▶ **Selected passage**

Dolphins high and dry | Fin Review

In the past few weeks there has been three live dolphins stranded in Mandurah and the adjacent coast.

A false killer whale was stranded in Falcon Bay and after a rescue attempt was found re-stranded in the Harvey estuary the following morning.

Both this false killer whale and a striped dolphin that was stranded a couple of days ago near Point Peron are oceanic species.

They were taken further out to sea, where they were released.

We do not generally know why dolphins strand, but often it is thought they might be injured or ill.

For the local dolphins in Mandurah this is not always the case.

More than fifty dolphins, including mother and calf pairs, have been stranded in Mandurah.  

Many of these were live strandings associated with spring tides, with dolphins being caught in shallow water of the estuary, or up the rivers.

You can recognise some of the dolphins who have stranded by the distinct white scarring from sunburn on their backs.

Kristen, a juvenile male, stranded two weeks ago, just before full moon, at Herron Point in the Harvey Estuary.

Kristen was helped to deeper water after which we have seen him twice, looking healthy and back with his usual associates.

If you see a stranded dolphin, alive or dead, you need to immediately phone the Department of Parks and Wildlife Wildcare helpline on (08) 94749055.

You should avoid touching stranded dolphins and whales, to avoid disease transfer, and keep a distance to avoid stressing the animal.

Only people who have been trained to respond to stranded dolphins should do so.

The Mandurah Dolphin Research Project is a partnership between Murdoch University, City of Mandurah and Mandurah Cruises that commenced in January 2016.

They are measuring how many dolphins use the Peel-Harvey waterways and how they are connected to dolphins in nearby coastal waters.

▶ **Extracted entries**
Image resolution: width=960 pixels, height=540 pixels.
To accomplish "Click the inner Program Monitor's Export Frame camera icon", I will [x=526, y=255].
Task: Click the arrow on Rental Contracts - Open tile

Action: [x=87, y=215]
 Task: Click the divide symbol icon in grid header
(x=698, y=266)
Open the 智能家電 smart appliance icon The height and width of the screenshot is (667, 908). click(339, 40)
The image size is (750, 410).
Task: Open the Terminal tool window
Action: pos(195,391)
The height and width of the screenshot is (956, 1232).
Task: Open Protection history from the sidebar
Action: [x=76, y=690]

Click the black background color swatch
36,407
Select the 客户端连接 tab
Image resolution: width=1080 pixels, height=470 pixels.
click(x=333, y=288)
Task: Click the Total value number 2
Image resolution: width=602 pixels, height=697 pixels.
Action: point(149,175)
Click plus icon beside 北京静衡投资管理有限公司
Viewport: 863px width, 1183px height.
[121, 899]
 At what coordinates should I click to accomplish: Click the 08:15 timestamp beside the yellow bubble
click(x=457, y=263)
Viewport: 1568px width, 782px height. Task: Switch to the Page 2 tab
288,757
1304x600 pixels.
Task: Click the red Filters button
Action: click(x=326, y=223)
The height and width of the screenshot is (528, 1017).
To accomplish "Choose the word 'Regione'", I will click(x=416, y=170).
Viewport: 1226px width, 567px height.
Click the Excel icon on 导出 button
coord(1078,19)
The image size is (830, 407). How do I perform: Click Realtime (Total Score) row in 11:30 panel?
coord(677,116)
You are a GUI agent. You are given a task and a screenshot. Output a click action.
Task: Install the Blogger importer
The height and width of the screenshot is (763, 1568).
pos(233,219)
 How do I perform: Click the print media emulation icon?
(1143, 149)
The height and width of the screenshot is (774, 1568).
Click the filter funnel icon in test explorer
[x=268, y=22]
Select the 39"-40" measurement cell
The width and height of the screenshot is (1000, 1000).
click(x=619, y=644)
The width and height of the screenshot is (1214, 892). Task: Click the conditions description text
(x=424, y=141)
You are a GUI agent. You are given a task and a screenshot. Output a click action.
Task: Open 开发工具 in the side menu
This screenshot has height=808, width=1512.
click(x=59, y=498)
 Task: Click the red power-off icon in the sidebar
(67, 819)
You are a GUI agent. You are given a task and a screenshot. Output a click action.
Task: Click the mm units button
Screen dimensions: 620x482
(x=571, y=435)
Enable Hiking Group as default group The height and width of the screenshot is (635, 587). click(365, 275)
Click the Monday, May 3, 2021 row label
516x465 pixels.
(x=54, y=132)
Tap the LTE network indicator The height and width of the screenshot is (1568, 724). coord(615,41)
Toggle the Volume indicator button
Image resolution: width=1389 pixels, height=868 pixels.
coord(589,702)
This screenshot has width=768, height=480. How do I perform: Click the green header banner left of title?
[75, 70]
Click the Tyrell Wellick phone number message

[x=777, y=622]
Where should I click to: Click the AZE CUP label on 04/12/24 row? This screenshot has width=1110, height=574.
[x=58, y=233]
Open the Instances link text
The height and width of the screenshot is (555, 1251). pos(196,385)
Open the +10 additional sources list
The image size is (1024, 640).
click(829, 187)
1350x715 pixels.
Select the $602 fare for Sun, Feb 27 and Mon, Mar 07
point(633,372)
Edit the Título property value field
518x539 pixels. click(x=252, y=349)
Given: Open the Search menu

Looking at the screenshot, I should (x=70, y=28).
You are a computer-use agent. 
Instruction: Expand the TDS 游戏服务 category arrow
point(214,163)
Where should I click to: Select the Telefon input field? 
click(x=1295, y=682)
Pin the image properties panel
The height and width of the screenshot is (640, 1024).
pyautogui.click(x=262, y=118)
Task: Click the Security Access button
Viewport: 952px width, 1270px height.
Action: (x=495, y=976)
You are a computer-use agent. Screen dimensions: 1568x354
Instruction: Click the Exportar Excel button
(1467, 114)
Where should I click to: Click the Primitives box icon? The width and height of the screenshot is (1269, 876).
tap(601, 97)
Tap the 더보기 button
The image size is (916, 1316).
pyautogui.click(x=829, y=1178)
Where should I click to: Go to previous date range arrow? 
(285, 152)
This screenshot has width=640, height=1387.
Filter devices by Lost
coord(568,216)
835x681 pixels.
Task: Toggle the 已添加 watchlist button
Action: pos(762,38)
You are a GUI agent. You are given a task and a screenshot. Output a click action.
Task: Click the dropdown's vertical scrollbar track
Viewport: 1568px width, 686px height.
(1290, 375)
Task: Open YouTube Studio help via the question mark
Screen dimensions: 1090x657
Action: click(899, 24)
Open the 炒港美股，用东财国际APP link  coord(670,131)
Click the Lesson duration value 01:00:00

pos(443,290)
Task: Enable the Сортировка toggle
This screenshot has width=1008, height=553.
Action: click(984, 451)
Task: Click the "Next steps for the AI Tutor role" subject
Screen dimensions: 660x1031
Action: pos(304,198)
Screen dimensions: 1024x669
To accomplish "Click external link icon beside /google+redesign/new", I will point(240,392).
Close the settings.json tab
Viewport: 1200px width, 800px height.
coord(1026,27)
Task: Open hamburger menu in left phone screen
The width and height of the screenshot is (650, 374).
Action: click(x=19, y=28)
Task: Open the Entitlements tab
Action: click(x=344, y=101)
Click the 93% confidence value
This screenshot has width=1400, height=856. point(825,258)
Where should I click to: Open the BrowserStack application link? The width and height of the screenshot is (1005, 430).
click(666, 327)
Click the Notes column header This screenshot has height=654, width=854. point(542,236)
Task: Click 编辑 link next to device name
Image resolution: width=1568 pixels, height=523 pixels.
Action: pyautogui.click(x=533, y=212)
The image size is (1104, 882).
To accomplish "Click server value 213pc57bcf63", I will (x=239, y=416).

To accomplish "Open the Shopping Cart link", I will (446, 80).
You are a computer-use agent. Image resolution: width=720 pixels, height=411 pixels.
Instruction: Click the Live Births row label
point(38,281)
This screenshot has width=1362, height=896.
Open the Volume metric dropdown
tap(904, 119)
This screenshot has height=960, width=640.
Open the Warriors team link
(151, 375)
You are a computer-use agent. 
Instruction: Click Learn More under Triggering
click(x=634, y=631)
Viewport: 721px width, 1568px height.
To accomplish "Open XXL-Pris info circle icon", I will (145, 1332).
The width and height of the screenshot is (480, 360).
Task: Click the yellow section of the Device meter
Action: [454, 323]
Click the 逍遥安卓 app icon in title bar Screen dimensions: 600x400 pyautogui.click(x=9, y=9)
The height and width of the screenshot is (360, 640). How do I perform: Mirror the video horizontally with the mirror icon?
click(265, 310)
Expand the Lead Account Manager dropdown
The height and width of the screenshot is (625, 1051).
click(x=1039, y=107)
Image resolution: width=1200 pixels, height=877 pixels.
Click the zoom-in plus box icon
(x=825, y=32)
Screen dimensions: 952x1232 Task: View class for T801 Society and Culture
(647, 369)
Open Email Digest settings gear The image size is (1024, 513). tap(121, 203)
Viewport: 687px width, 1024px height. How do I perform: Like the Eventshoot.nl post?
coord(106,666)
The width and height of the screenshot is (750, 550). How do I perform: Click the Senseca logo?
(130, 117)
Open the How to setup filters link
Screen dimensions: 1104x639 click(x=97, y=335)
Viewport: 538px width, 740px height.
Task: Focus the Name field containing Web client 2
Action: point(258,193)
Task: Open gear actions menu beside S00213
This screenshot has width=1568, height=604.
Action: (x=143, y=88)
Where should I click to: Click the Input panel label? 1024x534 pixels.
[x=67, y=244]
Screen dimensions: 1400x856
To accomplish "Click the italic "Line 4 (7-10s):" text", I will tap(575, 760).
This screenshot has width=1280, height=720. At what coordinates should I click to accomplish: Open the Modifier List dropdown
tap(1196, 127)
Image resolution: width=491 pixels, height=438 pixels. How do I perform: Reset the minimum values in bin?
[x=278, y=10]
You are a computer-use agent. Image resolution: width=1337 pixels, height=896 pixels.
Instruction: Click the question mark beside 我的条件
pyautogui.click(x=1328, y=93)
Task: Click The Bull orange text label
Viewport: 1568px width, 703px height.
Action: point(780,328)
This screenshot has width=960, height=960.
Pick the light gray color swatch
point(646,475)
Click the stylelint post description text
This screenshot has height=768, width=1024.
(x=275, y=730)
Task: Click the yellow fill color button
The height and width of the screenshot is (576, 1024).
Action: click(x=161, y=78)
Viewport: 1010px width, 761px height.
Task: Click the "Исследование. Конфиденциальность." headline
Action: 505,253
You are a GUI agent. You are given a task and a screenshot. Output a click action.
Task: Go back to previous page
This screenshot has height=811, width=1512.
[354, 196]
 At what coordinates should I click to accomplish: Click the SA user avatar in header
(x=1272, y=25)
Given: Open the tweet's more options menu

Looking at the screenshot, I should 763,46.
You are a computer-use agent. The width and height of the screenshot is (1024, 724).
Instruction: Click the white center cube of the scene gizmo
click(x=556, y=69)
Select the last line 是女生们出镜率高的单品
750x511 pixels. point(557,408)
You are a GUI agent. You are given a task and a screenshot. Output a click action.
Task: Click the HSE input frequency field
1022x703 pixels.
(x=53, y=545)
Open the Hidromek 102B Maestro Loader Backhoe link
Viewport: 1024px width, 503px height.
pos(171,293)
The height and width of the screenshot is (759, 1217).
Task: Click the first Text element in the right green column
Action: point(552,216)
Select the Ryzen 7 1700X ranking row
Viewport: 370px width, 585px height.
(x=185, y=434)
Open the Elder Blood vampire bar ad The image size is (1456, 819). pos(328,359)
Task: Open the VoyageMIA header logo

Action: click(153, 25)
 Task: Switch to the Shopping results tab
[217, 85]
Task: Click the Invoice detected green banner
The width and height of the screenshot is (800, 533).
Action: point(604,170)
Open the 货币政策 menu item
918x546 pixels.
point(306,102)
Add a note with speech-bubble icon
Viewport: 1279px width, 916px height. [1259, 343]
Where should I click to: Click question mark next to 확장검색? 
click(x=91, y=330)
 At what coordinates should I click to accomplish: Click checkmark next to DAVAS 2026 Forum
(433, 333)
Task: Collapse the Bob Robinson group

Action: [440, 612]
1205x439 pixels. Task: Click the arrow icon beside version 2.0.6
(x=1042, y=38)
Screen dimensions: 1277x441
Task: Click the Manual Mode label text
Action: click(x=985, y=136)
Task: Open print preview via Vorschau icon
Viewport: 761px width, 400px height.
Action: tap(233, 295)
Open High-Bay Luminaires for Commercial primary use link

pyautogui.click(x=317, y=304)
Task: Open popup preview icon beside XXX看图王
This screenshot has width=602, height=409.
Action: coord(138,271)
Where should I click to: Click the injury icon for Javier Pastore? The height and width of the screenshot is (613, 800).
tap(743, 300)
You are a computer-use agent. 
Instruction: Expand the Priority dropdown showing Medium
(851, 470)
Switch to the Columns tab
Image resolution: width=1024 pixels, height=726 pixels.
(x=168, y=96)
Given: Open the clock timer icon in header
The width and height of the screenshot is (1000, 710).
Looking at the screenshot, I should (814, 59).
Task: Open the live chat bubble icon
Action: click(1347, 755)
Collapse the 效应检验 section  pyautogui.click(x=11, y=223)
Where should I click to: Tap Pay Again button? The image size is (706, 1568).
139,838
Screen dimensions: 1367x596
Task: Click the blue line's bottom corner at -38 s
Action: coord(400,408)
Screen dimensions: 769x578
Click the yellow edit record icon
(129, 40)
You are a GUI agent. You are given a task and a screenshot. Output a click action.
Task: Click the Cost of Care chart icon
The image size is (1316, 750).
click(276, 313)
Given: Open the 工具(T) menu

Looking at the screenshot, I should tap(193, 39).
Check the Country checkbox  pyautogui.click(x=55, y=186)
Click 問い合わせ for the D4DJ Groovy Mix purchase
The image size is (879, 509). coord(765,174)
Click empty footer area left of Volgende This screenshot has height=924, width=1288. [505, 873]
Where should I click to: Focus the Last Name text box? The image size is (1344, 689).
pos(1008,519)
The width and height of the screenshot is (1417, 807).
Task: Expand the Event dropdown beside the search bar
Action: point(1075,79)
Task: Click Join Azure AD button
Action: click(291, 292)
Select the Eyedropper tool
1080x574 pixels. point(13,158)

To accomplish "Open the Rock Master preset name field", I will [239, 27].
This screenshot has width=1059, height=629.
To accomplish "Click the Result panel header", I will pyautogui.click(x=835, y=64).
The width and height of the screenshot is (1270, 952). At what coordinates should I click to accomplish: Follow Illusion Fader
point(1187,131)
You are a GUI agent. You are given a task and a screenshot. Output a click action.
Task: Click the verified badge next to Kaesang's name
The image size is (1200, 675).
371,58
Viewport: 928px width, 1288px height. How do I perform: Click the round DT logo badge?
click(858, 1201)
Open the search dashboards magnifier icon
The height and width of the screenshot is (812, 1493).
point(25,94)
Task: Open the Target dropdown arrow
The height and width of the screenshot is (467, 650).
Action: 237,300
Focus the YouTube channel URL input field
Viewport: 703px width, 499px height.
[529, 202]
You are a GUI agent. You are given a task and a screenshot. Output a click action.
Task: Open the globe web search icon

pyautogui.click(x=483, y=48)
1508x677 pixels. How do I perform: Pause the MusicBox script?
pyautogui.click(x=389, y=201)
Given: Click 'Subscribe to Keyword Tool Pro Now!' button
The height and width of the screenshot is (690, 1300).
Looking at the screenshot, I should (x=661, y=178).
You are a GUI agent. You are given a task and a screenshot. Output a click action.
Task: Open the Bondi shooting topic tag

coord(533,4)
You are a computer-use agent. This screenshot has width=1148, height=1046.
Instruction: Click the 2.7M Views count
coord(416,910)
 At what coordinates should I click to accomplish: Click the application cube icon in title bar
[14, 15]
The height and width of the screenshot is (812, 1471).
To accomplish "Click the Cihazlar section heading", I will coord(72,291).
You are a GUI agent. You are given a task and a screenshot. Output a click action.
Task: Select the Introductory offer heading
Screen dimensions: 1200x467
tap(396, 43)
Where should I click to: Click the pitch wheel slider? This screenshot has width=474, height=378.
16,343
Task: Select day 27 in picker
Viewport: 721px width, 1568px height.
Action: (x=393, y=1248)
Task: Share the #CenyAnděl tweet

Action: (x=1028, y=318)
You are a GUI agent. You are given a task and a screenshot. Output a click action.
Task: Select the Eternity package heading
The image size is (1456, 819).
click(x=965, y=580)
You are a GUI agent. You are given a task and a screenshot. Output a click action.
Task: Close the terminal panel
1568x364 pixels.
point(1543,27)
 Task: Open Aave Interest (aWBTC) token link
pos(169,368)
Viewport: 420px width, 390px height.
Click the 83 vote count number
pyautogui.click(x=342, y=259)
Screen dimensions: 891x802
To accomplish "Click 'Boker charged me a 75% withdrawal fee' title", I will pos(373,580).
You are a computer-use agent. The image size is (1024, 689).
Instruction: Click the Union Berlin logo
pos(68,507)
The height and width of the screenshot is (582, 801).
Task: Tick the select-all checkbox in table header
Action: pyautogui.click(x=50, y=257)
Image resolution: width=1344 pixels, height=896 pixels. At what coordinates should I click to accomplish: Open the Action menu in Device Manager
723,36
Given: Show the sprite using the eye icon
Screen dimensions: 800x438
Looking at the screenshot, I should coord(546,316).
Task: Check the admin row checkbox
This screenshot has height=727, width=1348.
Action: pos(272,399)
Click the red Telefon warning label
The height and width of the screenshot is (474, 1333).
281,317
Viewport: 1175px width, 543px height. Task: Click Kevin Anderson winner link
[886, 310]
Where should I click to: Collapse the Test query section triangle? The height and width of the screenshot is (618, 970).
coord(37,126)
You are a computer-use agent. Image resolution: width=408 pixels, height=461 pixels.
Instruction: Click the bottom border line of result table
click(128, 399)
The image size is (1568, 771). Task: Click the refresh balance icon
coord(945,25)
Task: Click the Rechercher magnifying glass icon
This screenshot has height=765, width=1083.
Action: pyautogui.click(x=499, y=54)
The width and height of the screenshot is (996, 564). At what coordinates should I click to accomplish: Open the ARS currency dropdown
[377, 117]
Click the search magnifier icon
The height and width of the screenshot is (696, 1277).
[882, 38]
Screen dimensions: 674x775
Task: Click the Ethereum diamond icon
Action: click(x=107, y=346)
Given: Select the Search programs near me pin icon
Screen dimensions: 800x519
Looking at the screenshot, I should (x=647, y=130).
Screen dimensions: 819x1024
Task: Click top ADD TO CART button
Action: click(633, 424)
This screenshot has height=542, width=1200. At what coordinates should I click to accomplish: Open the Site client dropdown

▶ **Task goal**
Can you print the dolphin strandings article from "You can recognise" up to and including "his usual associates."?

▶ **Finished exercise**
You can recognise some of the dolphins who have stranded by the distinct white scarring from sunburn on their backs.

Kristen, a juvenile male, stranded two weeks ago, just before full moon, at Herron Point in the Harvey Estuary.

Kristen was helped to deeper water after which we have seen him twice, looking healthy and back with his usual associates.